---------- Data section ----------
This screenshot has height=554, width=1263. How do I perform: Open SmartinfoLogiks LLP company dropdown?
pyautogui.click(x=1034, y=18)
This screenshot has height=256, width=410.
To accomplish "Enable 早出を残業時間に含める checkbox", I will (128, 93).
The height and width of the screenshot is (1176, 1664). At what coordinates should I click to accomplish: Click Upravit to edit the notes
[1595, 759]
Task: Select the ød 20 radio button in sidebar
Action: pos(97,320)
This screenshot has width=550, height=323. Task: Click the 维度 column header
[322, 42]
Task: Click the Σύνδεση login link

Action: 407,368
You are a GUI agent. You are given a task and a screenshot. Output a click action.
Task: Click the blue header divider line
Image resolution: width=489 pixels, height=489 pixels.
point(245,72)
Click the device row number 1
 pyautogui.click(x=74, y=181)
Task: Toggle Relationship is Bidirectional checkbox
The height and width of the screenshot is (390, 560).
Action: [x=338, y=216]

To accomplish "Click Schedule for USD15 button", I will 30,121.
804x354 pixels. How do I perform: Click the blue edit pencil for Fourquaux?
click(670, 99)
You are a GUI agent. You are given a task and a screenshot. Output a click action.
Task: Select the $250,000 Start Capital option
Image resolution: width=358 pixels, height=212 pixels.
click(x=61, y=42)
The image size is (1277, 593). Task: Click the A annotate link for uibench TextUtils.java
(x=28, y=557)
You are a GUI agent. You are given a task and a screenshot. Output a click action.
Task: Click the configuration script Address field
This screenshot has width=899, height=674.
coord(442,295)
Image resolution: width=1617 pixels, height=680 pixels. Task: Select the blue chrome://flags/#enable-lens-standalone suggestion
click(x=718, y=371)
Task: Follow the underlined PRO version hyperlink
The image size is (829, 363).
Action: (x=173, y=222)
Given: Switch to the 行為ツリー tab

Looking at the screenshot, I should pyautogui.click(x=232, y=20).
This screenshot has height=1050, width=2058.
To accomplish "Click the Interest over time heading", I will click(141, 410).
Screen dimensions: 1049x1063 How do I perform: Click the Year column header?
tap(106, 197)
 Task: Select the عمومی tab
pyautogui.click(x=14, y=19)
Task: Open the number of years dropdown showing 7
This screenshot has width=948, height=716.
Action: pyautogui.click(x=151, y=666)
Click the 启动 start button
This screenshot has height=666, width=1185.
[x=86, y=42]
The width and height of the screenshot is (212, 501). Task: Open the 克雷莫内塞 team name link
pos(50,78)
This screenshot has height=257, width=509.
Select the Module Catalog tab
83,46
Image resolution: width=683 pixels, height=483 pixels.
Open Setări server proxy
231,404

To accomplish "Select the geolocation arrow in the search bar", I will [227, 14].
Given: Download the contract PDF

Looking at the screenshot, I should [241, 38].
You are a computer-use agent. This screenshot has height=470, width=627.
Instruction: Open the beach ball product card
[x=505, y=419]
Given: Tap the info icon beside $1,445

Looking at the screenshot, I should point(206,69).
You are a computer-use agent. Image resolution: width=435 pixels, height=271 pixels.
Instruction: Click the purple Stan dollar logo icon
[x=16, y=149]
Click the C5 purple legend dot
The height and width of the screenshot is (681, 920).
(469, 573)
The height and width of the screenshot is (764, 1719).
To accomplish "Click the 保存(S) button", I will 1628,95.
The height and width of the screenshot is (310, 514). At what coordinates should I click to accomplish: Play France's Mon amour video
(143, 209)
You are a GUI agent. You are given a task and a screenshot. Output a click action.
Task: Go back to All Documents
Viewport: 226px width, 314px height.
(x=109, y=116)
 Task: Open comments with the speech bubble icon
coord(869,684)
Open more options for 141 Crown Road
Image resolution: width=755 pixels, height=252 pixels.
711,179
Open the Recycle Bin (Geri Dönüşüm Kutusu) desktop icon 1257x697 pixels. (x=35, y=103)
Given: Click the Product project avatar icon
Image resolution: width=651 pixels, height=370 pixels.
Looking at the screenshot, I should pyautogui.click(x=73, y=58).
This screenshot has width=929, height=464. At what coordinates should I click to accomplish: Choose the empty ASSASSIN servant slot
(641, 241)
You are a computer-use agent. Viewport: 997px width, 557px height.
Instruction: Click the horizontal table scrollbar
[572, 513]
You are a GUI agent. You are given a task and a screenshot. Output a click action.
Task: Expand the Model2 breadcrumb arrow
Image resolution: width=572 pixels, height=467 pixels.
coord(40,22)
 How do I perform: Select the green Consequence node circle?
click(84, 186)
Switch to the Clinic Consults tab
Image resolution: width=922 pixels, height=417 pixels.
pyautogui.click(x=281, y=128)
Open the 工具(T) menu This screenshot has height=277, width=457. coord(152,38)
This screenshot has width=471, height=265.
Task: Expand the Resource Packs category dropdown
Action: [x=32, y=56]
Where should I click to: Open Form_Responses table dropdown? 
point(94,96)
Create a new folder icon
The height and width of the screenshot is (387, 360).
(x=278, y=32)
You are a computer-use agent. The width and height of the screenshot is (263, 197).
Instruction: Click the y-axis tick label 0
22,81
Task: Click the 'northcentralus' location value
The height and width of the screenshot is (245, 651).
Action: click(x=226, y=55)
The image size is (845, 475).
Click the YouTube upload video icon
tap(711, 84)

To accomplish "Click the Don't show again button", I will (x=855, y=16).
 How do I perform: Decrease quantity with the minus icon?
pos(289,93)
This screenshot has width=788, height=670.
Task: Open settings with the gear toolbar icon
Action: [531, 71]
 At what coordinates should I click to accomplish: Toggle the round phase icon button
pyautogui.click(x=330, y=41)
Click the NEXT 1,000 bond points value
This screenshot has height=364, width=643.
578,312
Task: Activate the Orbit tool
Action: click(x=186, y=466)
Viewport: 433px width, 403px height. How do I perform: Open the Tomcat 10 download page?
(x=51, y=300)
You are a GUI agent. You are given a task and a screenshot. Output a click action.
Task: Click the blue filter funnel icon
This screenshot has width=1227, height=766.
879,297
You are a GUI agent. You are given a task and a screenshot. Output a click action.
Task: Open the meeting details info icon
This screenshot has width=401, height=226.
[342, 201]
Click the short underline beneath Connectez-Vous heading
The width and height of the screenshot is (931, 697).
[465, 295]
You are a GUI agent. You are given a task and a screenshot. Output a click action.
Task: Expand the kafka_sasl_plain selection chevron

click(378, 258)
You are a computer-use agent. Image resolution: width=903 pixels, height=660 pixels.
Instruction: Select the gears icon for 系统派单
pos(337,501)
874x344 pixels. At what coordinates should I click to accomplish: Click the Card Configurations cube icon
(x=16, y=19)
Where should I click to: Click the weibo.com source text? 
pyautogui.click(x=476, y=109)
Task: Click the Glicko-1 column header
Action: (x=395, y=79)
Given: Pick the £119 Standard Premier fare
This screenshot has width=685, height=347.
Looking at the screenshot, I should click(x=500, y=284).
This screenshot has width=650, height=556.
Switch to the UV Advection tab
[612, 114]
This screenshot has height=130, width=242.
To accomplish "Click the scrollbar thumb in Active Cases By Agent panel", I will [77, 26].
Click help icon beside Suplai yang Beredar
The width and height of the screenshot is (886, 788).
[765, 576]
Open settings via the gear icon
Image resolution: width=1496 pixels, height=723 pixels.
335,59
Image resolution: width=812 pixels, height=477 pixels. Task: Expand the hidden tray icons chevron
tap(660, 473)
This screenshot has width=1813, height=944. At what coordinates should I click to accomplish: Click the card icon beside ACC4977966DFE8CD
----------
Scan the material for lines with the word "computer". Reply with how many there are, number only.

Task response: 5